Dialogue-turn scaling further supports the inquiry-centric thesis. On MAQuE-like metrics, Doctor-R1 accuracy rises from 0.36 at turn 1 to 0.58 at turn 5 and 0.60 at turn 10, while empathy rises from 0.76 to 0.94. Human evaluation ranks Doctor-R1 first across all four qualitative metrics, although inter-rater reliability statistics are not reported (Lai et al., 5 Oct 2025).
6. Limitations, safety debates, and related systems
Doctor-R1’s limitations are explicit. Performance still drops on difficult and ambiguous cases in HealthBench Hard. The reward model is itself an LLM judge, specifically Qwen3-8B, which introduces proxy bias and inconsistency risk. Human clinician verification is not included in the reward model. Reward hacking is stated to be mitigated but not eliminated, even with hierarchical vetoes and multi-objective scoring. Real-world generalization may also be challenged by patient variability in language, culture, and co-morbidities, while multimodal signals such as imaging, labs, and longitudinal monitoring are خارج the framework’s present scope (Lai et al., 5 Oct 2025).
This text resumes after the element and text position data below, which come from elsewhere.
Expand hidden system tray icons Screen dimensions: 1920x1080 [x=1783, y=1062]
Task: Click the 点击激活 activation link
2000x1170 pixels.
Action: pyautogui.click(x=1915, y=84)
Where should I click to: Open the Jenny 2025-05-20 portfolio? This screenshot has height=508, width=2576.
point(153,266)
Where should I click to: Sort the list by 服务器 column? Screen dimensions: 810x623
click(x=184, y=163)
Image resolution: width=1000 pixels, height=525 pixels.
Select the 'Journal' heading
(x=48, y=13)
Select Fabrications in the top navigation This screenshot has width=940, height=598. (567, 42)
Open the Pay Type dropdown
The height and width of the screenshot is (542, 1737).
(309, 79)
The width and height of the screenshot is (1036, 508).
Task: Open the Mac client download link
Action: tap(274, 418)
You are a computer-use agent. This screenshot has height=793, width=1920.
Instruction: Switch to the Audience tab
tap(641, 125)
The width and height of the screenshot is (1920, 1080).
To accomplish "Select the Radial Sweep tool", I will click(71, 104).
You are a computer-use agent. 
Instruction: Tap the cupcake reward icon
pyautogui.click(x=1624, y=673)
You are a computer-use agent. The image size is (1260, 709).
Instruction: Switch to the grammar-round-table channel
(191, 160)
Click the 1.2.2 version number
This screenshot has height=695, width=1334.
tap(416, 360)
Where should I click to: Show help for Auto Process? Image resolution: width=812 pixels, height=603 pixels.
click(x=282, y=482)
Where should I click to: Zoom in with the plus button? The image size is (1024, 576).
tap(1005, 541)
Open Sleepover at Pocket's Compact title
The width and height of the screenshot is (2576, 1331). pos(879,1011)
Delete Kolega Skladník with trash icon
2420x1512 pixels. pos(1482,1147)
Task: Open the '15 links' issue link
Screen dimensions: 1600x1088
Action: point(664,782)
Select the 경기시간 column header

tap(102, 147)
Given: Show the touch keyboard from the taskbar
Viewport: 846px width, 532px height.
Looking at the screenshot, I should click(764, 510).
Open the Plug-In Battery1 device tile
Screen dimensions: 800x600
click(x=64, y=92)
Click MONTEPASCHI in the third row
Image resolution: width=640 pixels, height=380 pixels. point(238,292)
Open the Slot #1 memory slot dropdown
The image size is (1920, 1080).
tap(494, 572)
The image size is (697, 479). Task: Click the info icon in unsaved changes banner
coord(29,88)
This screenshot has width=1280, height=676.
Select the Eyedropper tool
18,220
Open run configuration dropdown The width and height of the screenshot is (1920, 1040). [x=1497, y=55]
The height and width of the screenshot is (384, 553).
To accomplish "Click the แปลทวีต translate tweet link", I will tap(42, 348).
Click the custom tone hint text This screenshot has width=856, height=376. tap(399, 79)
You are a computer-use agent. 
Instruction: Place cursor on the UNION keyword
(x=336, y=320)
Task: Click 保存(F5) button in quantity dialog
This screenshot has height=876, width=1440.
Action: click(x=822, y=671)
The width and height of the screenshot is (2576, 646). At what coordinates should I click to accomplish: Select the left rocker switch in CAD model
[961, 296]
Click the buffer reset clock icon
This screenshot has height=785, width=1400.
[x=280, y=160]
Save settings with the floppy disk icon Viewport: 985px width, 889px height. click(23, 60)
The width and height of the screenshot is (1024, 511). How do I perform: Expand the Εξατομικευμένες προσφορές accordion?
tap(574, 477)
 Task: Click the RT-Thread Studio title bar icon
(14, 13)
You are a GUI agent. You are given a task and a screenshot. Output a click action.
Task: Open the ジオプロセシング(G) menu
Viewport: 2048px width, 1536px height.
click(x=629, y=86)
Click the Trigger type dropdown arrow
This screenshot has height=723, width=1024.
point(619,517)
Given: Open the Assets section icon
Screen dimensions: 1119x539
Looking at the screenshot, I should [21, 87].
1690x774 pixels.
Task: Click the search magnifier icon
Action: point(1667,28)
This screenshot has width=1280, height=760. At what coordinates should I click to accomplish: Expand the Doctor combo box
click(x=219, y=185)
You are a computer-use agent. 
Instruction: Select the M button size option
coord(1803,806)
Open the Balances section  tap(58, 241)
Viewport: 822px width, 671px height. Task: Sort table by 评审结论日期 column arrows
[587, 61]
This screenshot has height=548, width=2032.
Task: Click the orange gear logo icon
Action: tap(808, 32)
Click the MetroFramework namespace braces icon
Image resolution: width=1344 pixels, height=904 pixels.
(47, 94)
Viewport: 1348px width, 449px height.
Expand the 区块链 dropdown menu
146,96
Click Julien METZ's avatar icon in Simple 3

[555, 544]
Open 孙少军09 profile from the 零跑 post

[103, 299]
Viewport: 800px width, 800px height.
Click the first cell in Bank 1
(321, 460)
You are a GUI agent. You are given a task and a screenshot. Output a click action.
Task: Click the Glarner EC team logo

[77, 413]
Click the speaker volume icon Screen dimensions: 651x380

These limitations matter because Doctor-R1 occupies a specific design space within medical AI. It differs from DoctorRAG, which addresses clinical reasoning through retrieval over explicit medical knowledge and similar patient cases, then constrains answer generation with Med-TextGrad; that system is retrieval-augmented and knowledge-fusion-centric rather than an outpatient POMDP optimized through experiential GRPO (Lu et al., 26 May 2025). It also differs from the unrelated multi-page document-understanding model DocR1, which uses Evidence Page-Guided GRPO for multimodal document reasoning rather than clinical dialogue (Xiong et al., 10 Aug 2025).
A plausible implication is that the Doctor-R1 line of work should be read as an attempt to optimize consultation policy rather than merely medical answer quality. Its future directions in the paper are consistent with that interpretation: clinician-in-the-loop judging, multimodal capability, explicit uncertainty quantification, calibrated triage policies, better off-policy corrections and replay, and formal KL or entropy regularization for policy stabilization (Lai et al., 5 Oct 2025). Within that framing, DocR1 is significant less as a conventional medical QA model than as a system that treats inquiry, empathy, and decision-making as jointly trainable components of clinical interaction.